══ ENTRIES PROVIDED

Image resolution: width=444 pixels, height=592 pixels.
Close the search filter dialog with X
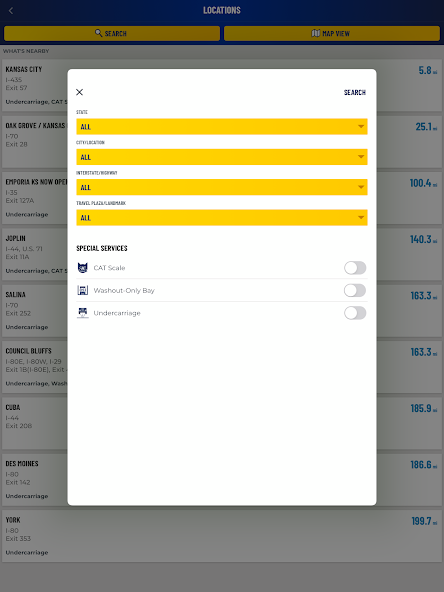click(79, 92)
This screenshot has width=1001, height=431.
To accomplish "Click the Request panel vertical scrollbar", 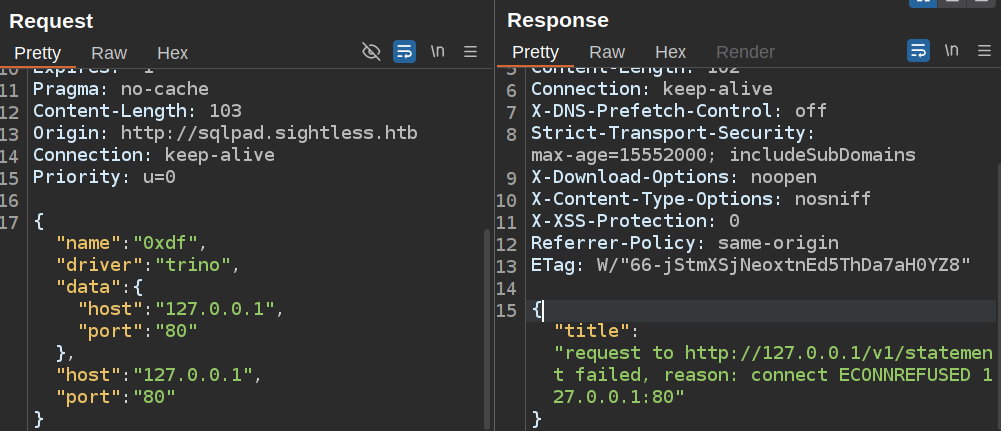I will (487, 320).
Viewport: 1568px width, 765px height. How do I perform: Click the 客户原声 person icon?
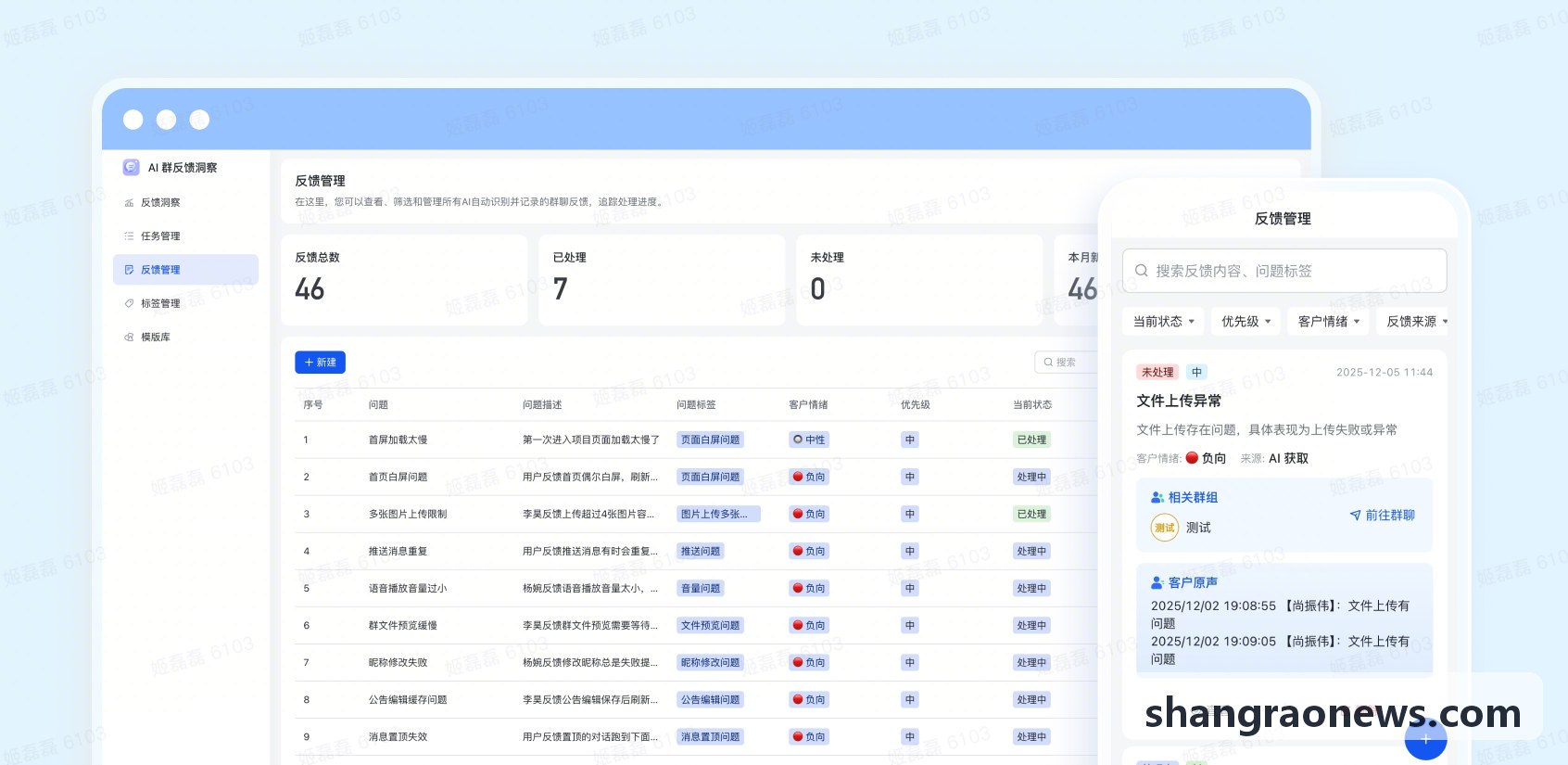pos(1157,583)
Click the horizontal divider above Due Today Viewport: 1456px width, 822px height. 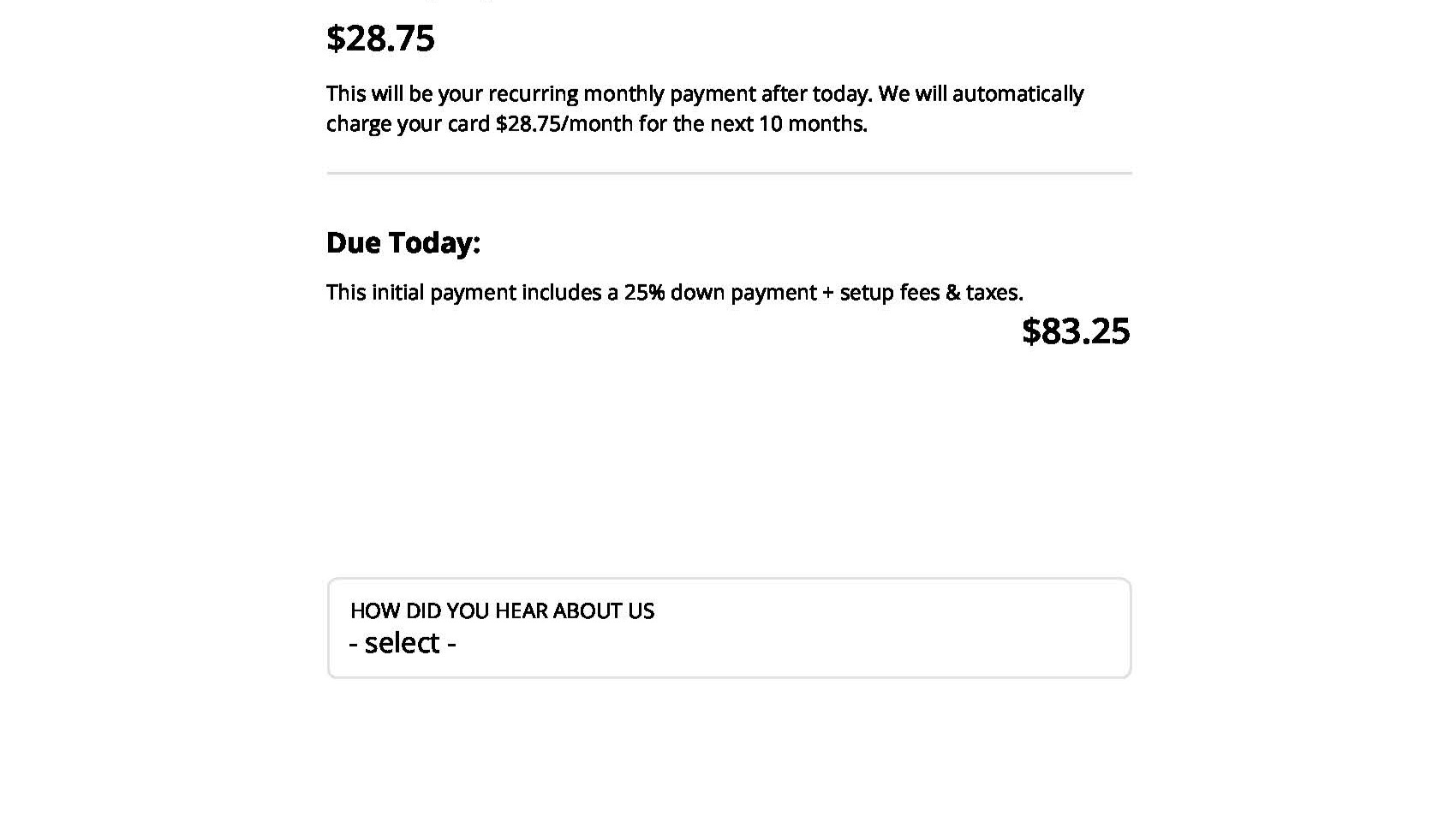729,173
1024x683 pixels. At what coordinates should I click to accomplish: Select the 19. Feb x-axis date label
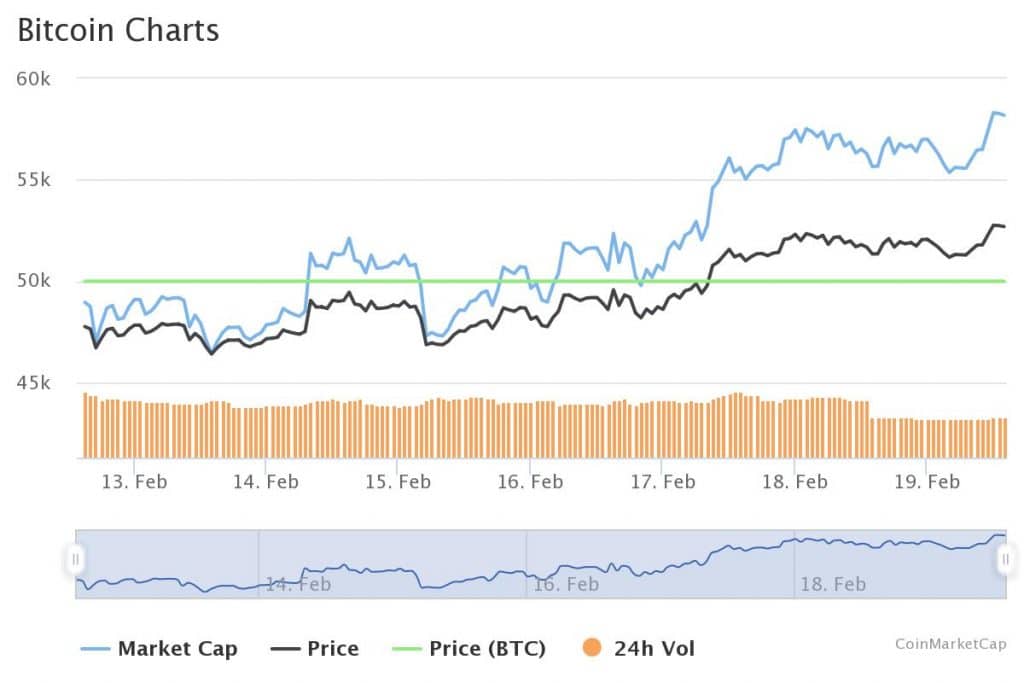tap(926, 482)
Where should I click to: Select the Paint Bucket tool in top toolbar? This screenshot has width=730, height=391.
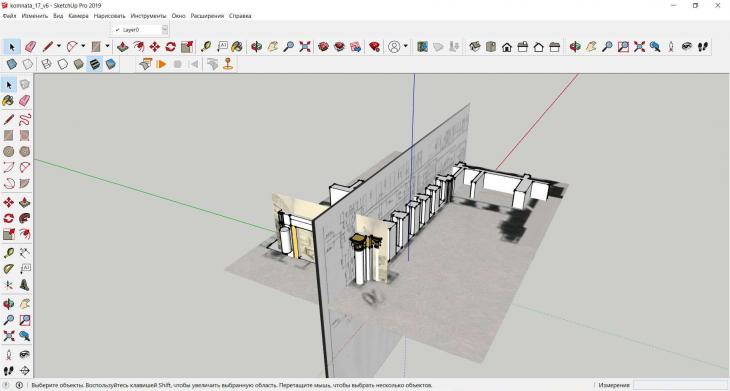[237, 47]
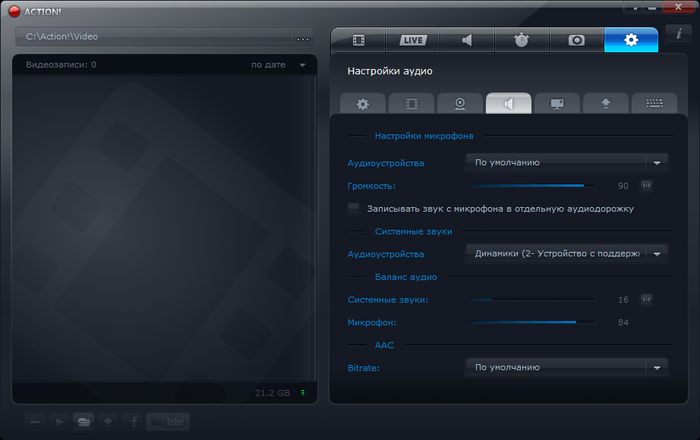Toggle the button beside system sounds 16
This screenshot has height=440, width=700.
click(x=646, y=299)
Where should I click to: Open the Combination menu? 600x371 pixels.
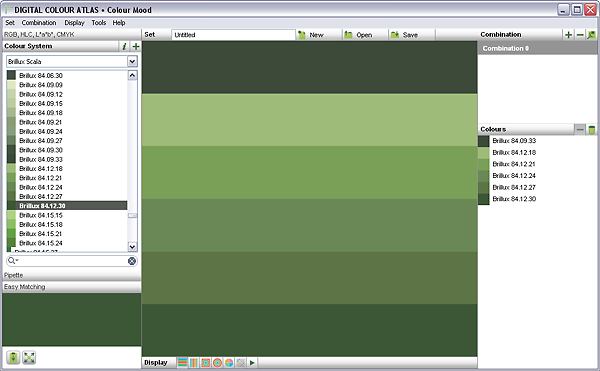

════

> _TASK PROMPT_
Exact copies of the lines from the one containing "1024x683 pixels. At" through the end of the records above are required, with no pictures among them.

> _SOLUTION TO THIS PROBLEM_
1024x683 pixels. At what coordinates should I click to accomplish: Select the 19. Feb x-axis date label
tap(926, 482)
Where should I click to: Select the Paint Bucket tool in top toolbar? This screenshot has width=730, height=391.
[237, 47]
Toggle the button beside system sounds 16
This screenshot has height=440, width=700.
click(x=646, y=299)
Where should I click to: Open the Combination menu? 600x371 pixels.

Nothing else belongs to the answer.